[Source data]
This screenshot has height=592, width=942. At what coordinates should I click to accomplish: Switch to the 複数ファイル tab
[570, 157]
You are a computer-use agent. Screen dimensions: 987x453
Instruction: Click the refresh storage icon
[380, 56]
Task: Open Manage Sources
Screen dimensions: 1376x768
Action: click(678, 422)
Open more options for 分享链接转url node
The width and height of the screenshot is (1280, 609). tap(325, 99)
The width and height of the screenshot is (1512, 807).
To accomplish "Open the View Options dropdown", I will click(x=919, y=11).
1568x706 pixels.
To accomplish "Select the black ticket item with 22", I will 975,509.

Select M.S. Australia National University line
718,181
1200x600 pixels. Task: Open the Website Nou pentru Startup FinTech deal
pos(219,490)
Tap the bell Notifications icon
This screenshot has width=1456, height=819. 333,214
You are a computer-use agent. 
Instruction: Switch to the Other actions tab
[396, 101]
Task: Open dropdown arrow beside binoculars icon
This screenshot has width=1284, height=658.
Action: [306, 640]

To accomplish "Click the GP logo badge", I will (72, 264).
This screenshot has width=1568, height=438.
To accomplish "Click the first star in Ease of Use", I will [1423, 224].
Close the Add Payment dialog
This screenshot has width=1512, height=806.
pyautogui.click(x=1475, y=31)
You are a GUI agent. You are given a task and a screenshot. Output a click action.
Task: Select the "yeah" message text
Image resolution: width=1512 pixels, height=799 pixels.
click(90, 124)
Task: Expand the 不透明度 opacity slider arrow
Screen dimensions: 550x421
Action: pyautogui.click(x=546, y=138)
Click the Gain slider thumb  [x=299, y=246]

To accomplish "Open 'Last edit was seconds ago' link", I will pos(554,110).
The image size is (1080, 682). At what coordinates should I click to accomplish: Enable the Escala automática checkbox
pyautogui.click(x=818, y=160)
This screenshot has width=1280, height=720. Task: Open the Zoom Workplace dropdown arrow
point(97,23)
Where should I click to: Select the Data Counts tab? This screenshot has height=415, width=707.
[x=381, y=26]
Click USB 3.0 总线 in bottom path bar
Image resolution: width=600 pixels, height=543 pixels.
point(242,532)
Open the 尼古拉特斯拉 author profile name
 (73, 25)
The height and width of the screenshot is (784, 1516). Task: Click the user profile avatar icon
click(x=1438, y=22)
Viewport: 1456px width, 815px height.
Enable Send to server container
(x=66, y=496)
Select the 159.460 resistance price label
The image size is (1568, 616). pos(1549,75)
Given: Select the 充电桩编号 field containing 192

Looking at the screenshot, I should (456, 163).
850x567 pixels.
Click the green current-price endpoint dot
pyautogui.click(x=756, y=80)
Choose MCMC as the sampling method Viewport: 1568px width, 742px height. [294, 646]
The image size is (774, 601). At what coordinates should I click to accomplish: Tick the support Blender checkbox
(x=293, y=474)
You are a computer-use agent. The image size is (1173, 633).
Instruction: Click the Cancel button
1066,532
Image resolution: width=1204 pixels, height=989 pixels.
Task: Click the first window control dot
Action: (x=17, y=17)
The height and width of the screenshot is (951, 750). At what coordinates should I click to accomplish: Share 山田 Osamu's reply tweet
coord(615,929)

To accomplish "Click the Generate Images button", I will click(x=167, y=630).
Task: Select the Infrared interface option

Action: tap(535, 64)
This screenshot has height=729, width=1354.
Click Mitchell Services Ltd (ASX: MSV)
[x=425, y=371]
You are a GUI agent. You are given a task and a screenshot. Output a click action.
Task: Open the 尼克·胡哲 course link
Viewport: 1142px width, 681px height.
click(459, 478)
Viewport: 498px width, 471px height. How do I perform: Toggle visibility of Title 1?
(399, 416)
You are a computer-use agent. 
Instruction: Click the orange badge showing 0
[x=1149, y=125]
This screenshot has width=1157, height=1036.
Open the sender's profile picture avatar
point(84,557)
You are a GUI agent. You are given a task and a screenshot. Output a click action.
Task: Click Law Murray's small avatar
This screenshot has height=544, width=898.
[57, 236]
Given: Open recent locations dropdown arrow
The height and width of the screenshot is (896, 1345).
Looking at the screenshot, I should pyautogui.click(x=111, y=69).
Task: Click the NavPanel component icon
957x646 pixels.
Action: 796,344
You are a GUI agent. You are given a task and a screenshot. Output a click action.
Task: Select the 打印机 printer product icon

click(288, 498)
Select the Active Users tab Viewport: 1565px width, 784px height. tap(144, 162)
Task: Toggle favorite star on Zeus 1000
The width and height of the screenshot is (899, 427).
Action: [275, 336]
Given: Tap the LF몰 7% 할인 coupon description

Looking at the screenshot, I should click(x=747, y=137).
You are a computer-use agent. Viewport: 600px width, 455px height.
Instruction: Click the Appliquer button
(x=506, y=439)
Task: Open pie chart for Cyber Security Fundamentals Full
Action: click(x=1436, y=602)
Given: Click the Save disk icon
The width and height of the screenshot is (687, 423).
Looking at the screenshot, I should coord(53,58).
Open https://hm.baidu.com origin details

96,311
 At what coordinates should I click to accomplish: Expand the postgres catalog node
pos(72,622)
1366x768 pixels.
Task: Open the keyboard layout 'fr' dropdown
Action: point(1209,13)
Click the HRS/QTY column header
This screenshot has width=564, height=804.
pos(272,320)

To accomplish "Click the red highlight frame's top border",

• TASK REQUIREMENTS
Go through the entries and restate each one exactly.

• ANSWER
This screenshot has height=592, width=942. At what coordinates should I click to accomplish: Switch to the 複数ファイル tab
[570, 157]
You are a computer-use agent. Screen dimensions: 987x453
Instruction: Click the refresh storage icon
[380, 56]
Task: Open Manage Sources
Screen dimensions: 1376x768
Action: click(678, 422)
Open more options for 分享链接转url node
The width and height of the screenshot is (1280, 609). tap(325, 99)
The width and height of the screenshot is (1512, 807).
To accomplish "Open the View Options dropdown", I will click(x=919, y=11).
1568x706 pixels.
To accomplish "Select the black ticket item with 22", I will 975,509.

Select M.S. Australia National University line
718,181
1200x600 pixels. Task: Open the Website Nou pentru Startup FinTech deal
pos(219,490)
Tap the bell Notifications icon
This screenshot has width=1456, height=819. 333,214
You are a computer-use agent. 
Instruction: Switch to the Other actions tab
[396, 101]
Task: Open dropdown arrow beside binoculars icon
This screenshot has width=1284, height=658.
Action: [306, 640]

To accomplish "Click the GP logo badge", I will (72, 264).
This screenshot has width=1568, height=438.
To accomplish "Click the first star in Ease of Use", I will [1423, 224].
Close the Add Payment dialog
This screenshot has width=1512, height=806.
pyautogui.click(x=1475, y=31)
You are a GUI agent. You are given a task and a screenshot. Output a click action.
Task: Select the "yeah" message text
Image resolution: width=1512 pixels, height=799 pixels.
click(90, 124)
Task: Expand the 不透明度 opacity slider arrow
Screen dimensions: 550x421
Action: pyautogui.click(x=546, y=138)
Click the Gain slider thumb  [x=299, y=246]

To accomplish "Open 'Last edit was seconds ago' link", I will pos(554,110).
The image size is (1080, 682). At what coordinates should I click to accomplish: Enable the Escala automática checkbox
pyautogui.click(x=818, y=160)
This screenshot has width=1280, height=720. Task: Open the Zoom Workplace dropdown arrow
point(97,23)
Where should I click to: Select the Data Counts tab? This screenshot has height=415, width=707.
[x=381, y=26]
Click USB 3.0 总线 in bottom path bar
Image resolution: width=600 pixels, height=543 pixels.
point(242,532)
Open the 尼古拉特斯拉 author profile name
 (73, 25)
The height and width of the screenshot is (784, 1516). Task: Click the user profile avatar icon
click(x=1438, y=22)
Viewport: 1456px width, 815px height.
Enable Send to server container
(x=66, y=496)
Select the 159.460 resistance price label
The image size is (1568, 616). pos(1549,75)
Given: Select the 充电桩编号 field containing 192

Looking at the screenshot, I should (456, 163).
850x567 pixels.
Click the green current-price endpoint dot
pyautogui.click(x=756, y=80)
Choose MCMC as the sampling method Viewport: 1568px width, 742px height. [294, 646]
The image size is (774, 601). At what coordinates should I click to accomplish: Tick the support Blender checkbox
(x=293, y=474)
You are a computer-use agent. The image size is (1173, 633).
Instruction: Click the Cancel button
1066,532
Image resolution: width=1204 pixels, height=989 pixels.
Task: Click the first window control dot
Action: (x=17, y=17)
The height and width of the screenshot is (951, 750). At what coordinates should I click to accomplish: Share 山田 Osamu's reply tweet
coord(615,929)

To accomplish "Click the Generate Images button", I will click(x=167, y=630).
Task: Select the Infrared interface option

Action: tap(535, 64)
This screenshot has height=729, width=1354.
Click Mitchell Services Ltd (ASX: MSV)
[x=425, y=371]
You are a GUI agent. You are given a task and a screenshot. Output a click action.
Task: Open the 尼克·胡哲 course link
Viewport: 1142px width, 681px height.
click(459, 478)
Viewport: 498px width, 471px height. How do I perform: Toggle visibility of Title 1?
(399, 416)
You are a computer-use agent. 
Instruction: Click the orange badge showing 0
[x=1149, y=125]
This screenshot has width=1157, height=1036.
Open the sender's profile picture avatar
point(84,557)
You are a GUI agent. You are given a task and a screenshot. Output a click action.
Task: Click Law Murray's small avatar
This screenshot has height=544, width=898.
[57, 236]
Given: Open recent locations dropdown arrow
The height and width of the screenshot is (896, 1345).
Looking at the screenshot, I should pyautogui.click(x=111, y=69).
Task: Click the NavPanel component icon
957x646 pixels.
Action: 796,344
You are a GUI agent. You are given a task and a screenshot. Output a click action.
Task: Select the 打印机 printer product icon

click(288, 498)
Select the Active Users tab Viewport: 1565px width, 784px height. tap(144, 162)
Task: Toggle favorite star on Zeus 1000
The width and height of the screenshot is (899, 427).
Action: [275, 336]
Given: Tap the LF몰 7% 할인 coupon description

Looking at the screenshot, I should click(x=747, y=137).
You are a computer-use agent. Viewport: 600px width, 455px height.
Instruction: Click the Appliquer button
(x=506, y=439)
Task: Open pie chart for Cyber Security Fundamentals Full
Action: click(x=1436, y=602)
Given: Click the Save disk icon
The width and height of the screenshot is (687, 423).
Looking at the screenshot, I should coord(53,58).
Open https://hm.baidu.com origin details

96,311
 At what coordinates should I click to accomplish: Expand the postgres catalog node
pos(72,622)
1366x768 pixels.
Task: Open the keyboard layout 'fr' dropdown
Action: point(1209,13)
Click the HRS/QTY column header
This screenshot has width=564, height=804.
pos(272,320)

To accomplish "Click the red highlight frame's top border",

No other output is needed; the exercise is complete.